*INSTRUCTIONS FOR THE TASK*
When you reach the line containing "Task: Click the 201702 date axis label", repeat that line and each one after it exactly until the records end, leaving out pictures.

*GIVEN RECORDS*
************

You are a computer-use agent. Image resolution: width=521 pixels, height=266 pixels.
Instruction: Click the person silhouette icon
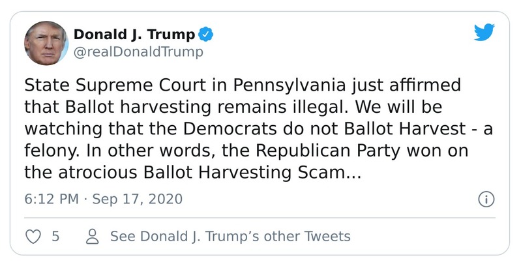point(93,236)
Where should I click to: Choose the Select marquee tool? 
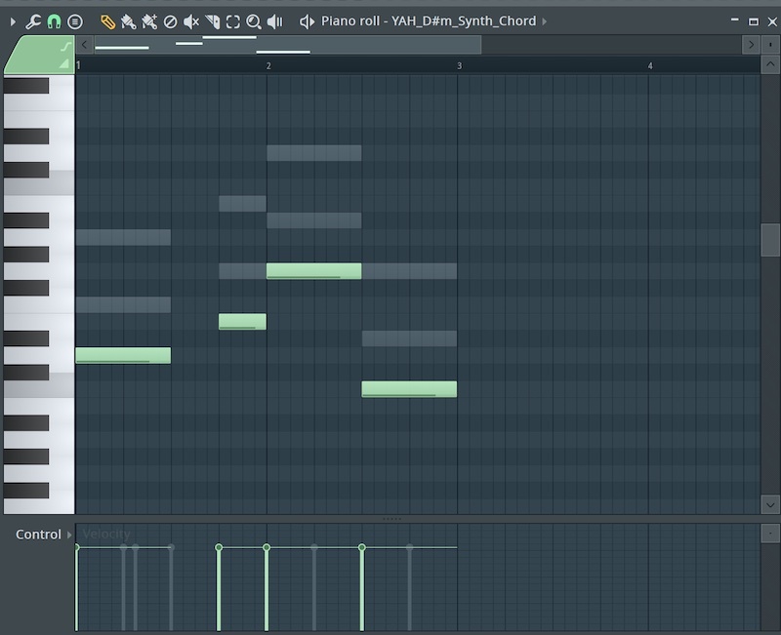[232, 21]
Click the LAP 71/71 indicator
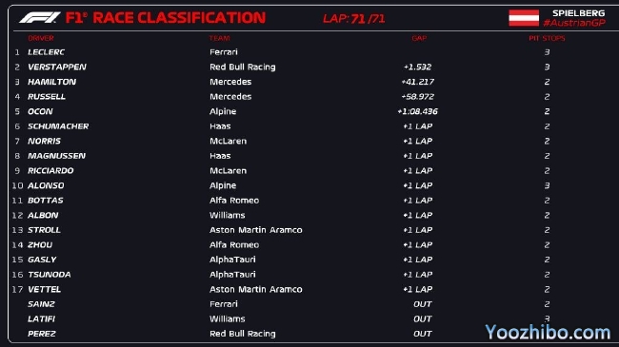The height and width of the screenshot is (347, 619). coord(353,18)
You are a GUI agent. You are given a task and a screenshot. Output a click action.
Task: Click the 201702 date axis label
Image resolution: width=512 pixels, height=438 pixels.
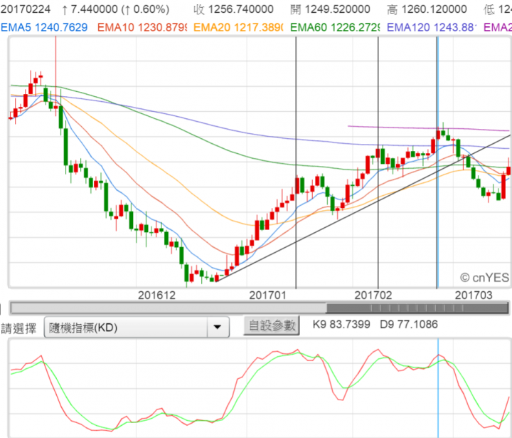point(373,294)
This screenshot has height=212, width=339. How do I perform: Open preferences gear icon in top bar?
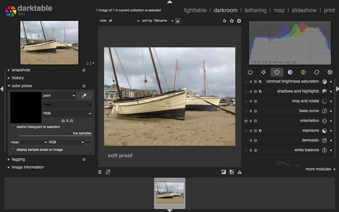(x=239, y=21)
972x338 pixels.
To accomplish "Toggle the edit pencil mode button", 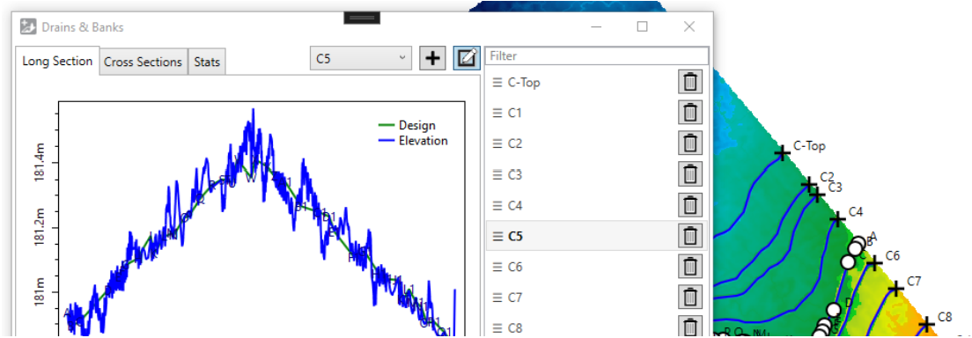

************

*ANSWER BELOW*
Task: Click the 201702 date axis label
Image resolution: width=512 pixels, height=438 pixels.
point(373,294)
This screenshot has height=212, width=339. How do I perform: Open preferences gear icon in top bar?
(x=239, y=21)
972x338 pixels.
To accomplish "Toggle the edit pencil mode button", 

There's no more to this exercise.